* What to produce *
Whenever a line of the entries below holds the string "height", copy that line and return it.

* Supplied entries *
★ ★ ★

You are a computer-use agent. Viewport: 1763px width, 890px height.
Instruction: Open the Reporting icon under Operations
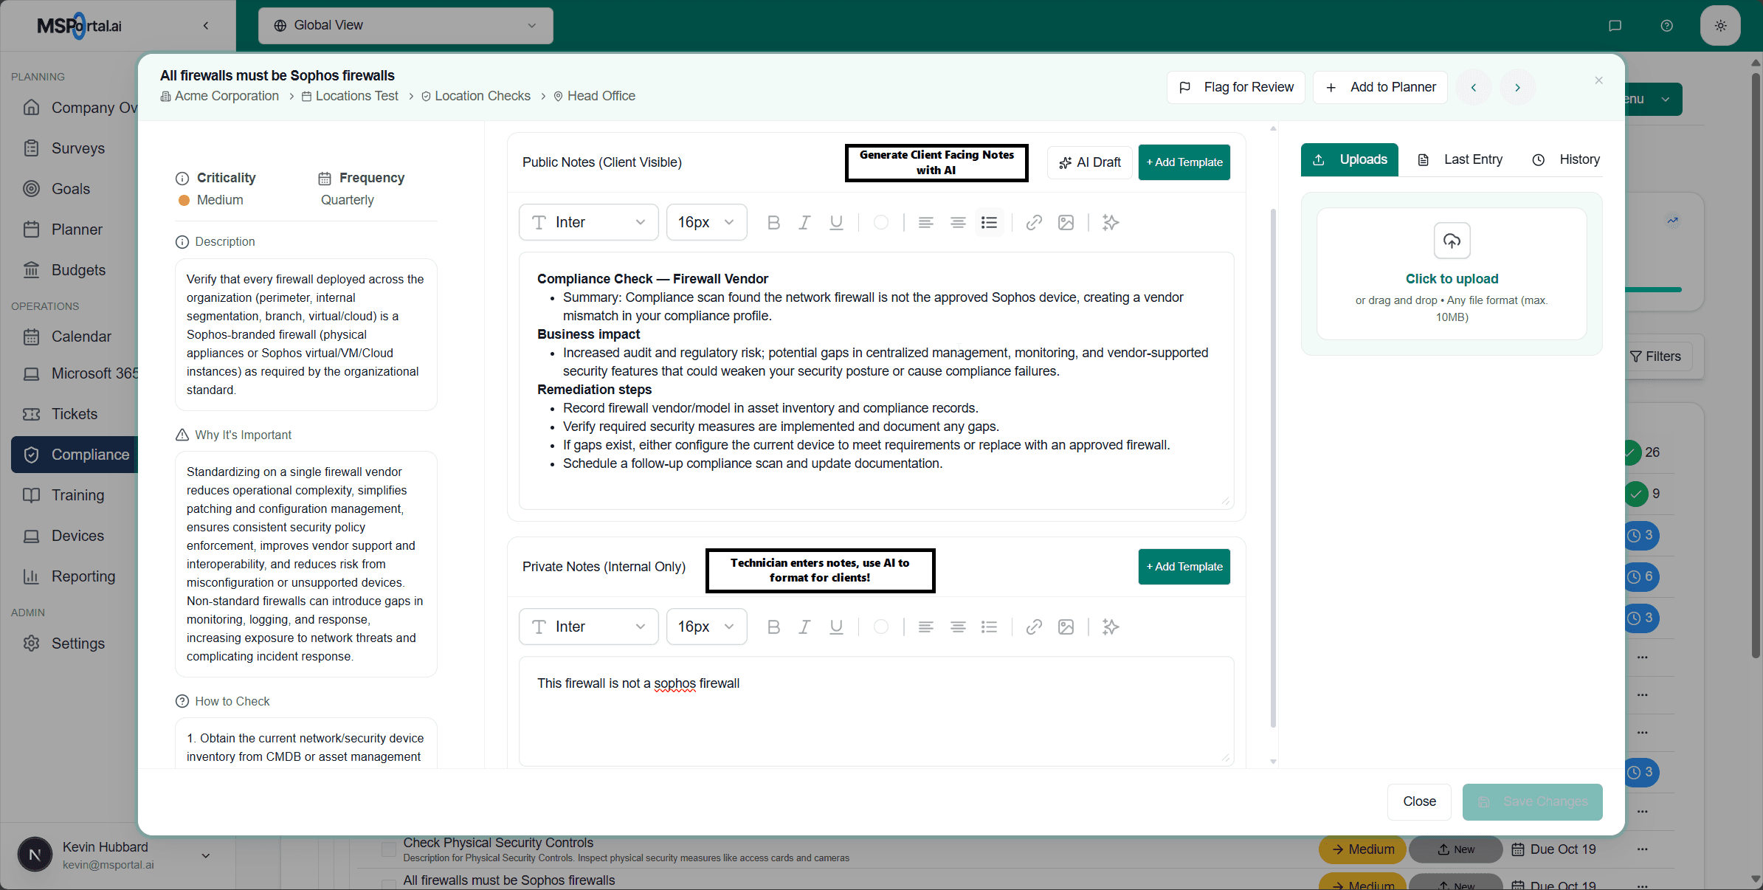coord(32,576)
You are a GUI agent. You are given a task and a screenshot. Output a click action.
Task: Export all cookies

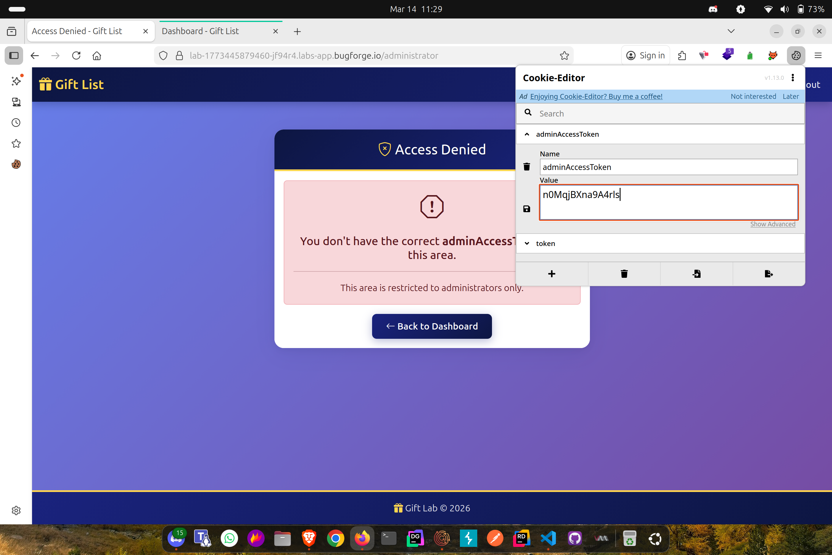[x=768, y=274]
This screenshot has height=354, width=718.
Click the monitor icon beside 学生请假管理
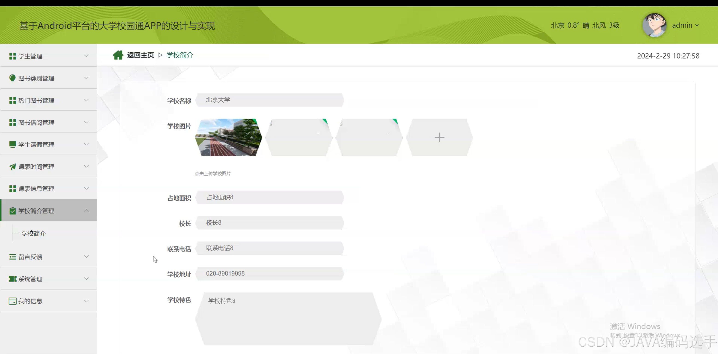[x=12, y=145]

★ ★ ★

* Result of this exercise *
You are a computer-use agent. Viewport: 1763px width, 890px height.
This screenshot has height=354, width=718.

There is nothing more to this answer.